Watching the Trump lawyers’ impeachment defense, I was reminded again how closely life in Trumpworld matches life under the old Soviet bloc as described by dissidents like Vaclav Havel and Czeslaw Milosz: Everything is a lie, everyone knows it’s a lie, and everyone goes along with the lie anyway.
Thus they become both victims of the lie and partners in keeping it going.
In his classic essay “The Power of the Powerless,” Havel tells the story of a greengrocer. One day a sign arrives from the Party: “Workers of the world unite!” it says. The greengrocer knows the sign is meaningless, but he also knows that he must put it in his window
[By posting the sign] the greengrocer declares his loyalty… in the only way the regime is capable of hearing; that is, by accepting the prescribed ritual, by accepting appearances as reality, by accepting the given rules of the game. In doing so, however, he has himself become a player in the game, thus making it possible for the game to go on, for it to exist in the first place.

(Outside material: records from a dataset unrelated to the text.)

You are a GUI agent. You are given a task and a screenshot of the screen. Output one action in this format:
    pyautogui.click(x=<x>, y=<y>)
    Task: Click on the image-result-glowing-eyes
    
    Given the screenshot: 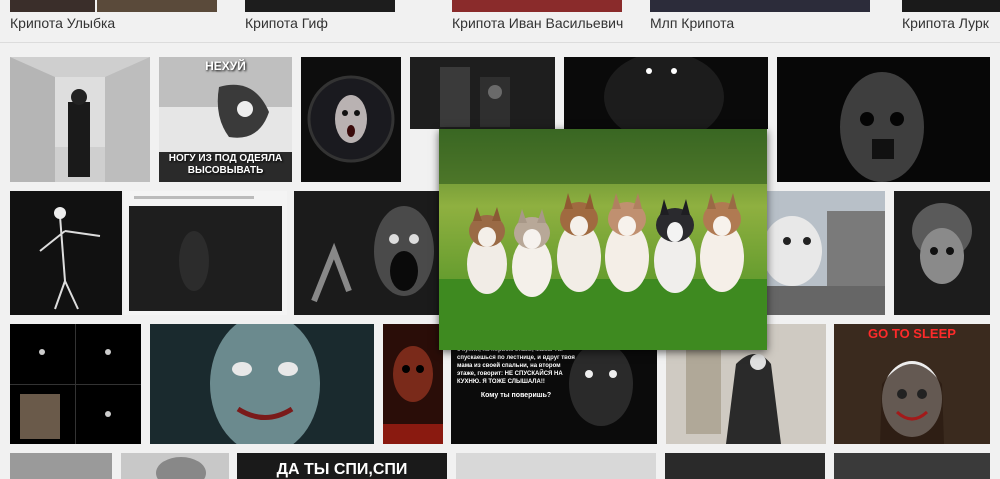 What is the action you would take?
    pyautogui.click(x=666, y=93)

This also describes those who pretend to believe Trump’s lies because everyone they know pretends to believe them.
Trump is himself a product of a world of lies, one that’s long been inhabited by people across our society: you say what you must, act how you must, to get along. Every interaction becomes transactional, a form of sales.
Many of our children are being reared right now by the principle of “because you must,” so they can become the next generation of adults living a lie, assuming that it’s just the way it is: normal — which means the artificial becomes reality.
In his book The Captive Mind, Milosz describes a friend who had been a truth-seeking writer in his youth, but who had since succumbed to the artificial life:
In his desire to win approbation, he had simplified his picture to conform to the wishes of the Party. One compromise leads to a second, and a third, until at last, though everything one says may be perfectly logical, it no longer has anything in common with the flesh and blood of living people.
And Havel saw that consumerism could impose such soulless conformism too, as effectively as communism ever did:
Is it not true that the far-reaching adaptability to living a lie and the effortless spread of social auto-totality have some connection with the general unwillingness of consumption-oriented people to sacrifice some material certainties for the sake of their own spiritual and moral integrity? With their willingness to surrender higher values when faced with the trivializing temptations of modern civilization? With their vulnerability to the attractions of mass indifference? And in the end, is not the greyness and the emptiness of life in the post-totalitarian system only an inflated caricature of modern life in general? And do we not in fact stand (although in the external measures of civilization, we are far behind) as a kind of warning to the West, revealing to it its own latent tendencies?
“The attractions of mass indifference.” It sure sounds like what’s behind the blank unconcern over a President of the United States who tried to destroy democracy.